El comportamiento de Rashid los días siguientes a nuestra conversación en la taberna del señor Eymen me tenía confuso. Él siempre había sido una persona ordenada, cumplidor de sus obligaciones, muy cuidadoso de su aspecto externo, dado su trabajo cara al público, y sujeto a una rutina invariable, aunque cuando estaba solo, yo, que tan bien lo conocía, me daba cuenta de su desgana ante la vida y de su falta de ilusiones que se revelaba en aquel casi imperceptible punto de tristeza de sus ojos. Todo aquello parecía haber desaparecido casi por completo durante los meses de relación con Neylam, pero cuando el marido de ella volvió al barrio, de manera tan repentina como al desaparecer dos años atrás, mi amigo cayó de nuevo en un estado vital de mera rutina, si bien a partir de aquel regreso, su aparente apatía anterior se veía intensificada por un desconsuelo que saltaba a la vista.
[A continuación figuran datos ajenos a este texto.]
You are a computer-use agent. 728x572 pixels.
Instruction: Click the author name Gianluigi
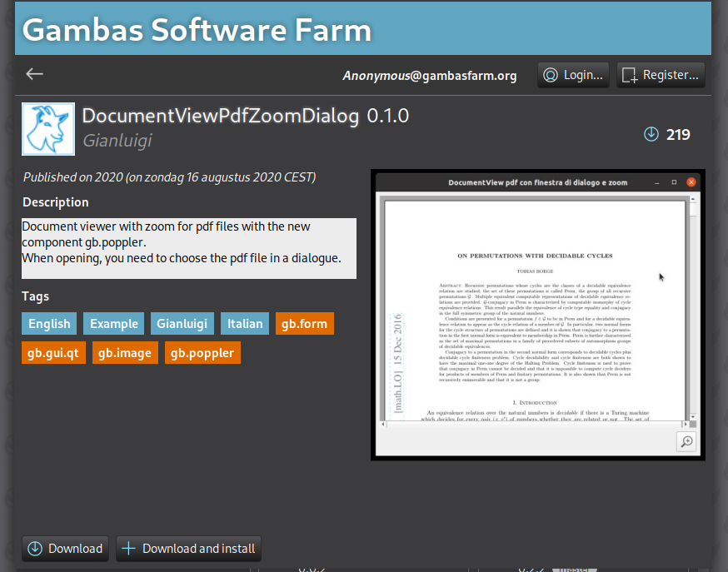tap(117, 141)
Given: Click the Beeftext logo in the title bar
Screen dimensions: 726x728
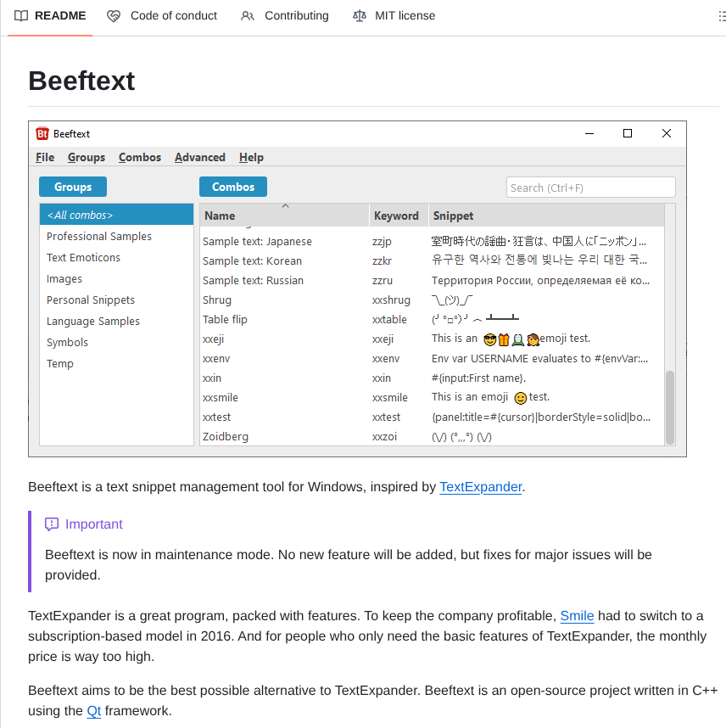Looking at the screenshot, I should pos(44,133).
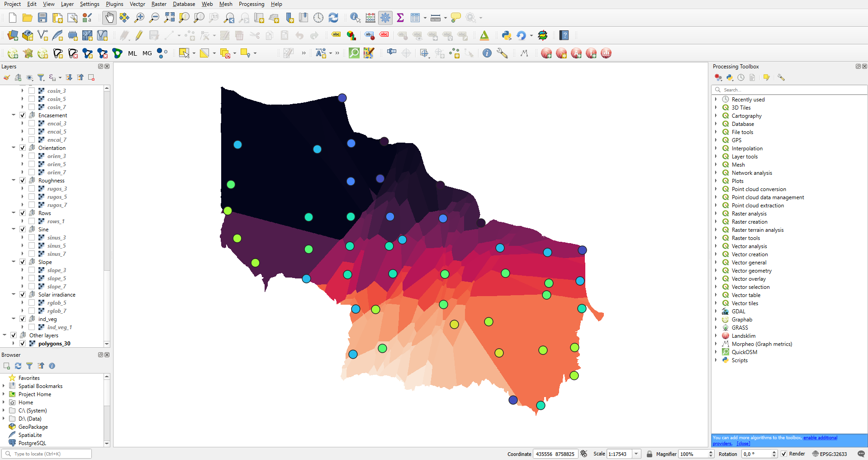
Task: Open the Scale dropdown arrow
Action: click(x=636, y=454)
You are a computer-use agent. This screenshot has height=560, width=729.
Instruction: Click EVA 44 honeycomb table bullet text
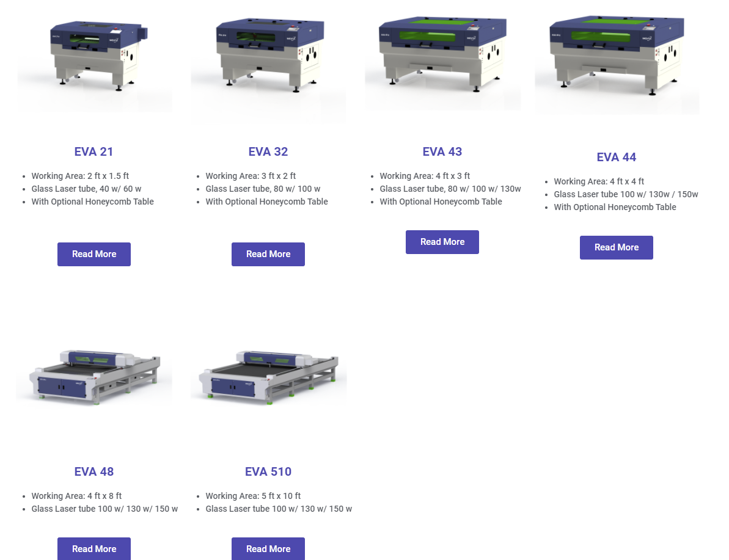(615, 207)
Sin embargo, desde la visita de aquella profesora española, se le veía distraído y hasta cierto punto, desordenado. Ni siquiera se enfadaba tanto como antes con el señor Ibrahim, su padre, y cuando éste hacía o decía alguno de sus disparates, Rashid se limitaba a darse la vuelta y alejarse, evitando así la discusión. La situación me llevó al máximo punto de extrañeza cuando un lunes, por un problema doméstico puntual, llegué tarde al Kaderim, muy preocupado porque era el día que Rashid iba a por suministros y a gestionar pedidos, y aunque el señor Ibrahim, a pesar de sus casi ochenta y cinco años, se las arreglaba muy bien con la clientela, yo no quería que se quedara solo con el joven ayudante que servía las mesas.

Al llegar, encontré a mi amigo atendiendo tranquilamente a los clientes, sin el menor signo de preocupación.

—¡Perdóname Rashid!, siento mucho el retraso, luego te lo explico. Ya puedes irte.

—¿A dónde? —preguntó extrañado.

—¿Cómo que a dónde? Es lunes.

—¿Lunes? Ni me había dado cuenta. Lo siento, ya me voy.

Salió rápidamente y yo me quedé pasmado. ¿Rashid olvidando un quehacer que llevaba haciendo durante casi treinta años, sin faltar jamás, aunque estuviera enfermo?

Cuando regresó, cerca del mediodía, y aprovechando que, por ser hora de comer, en el Kaderim apenas había clientes, lo tomé del brazo y me lo llevé a la mesita apartada del fondo.

—¿Pasa algo, Kerem?

—Dímelo tú. ¿Qué te pasa a ti?

Bajó la cabeza. Después de unos instantes, me miró con decisión, una decisión que yo no recordaba haber visto en muchos años.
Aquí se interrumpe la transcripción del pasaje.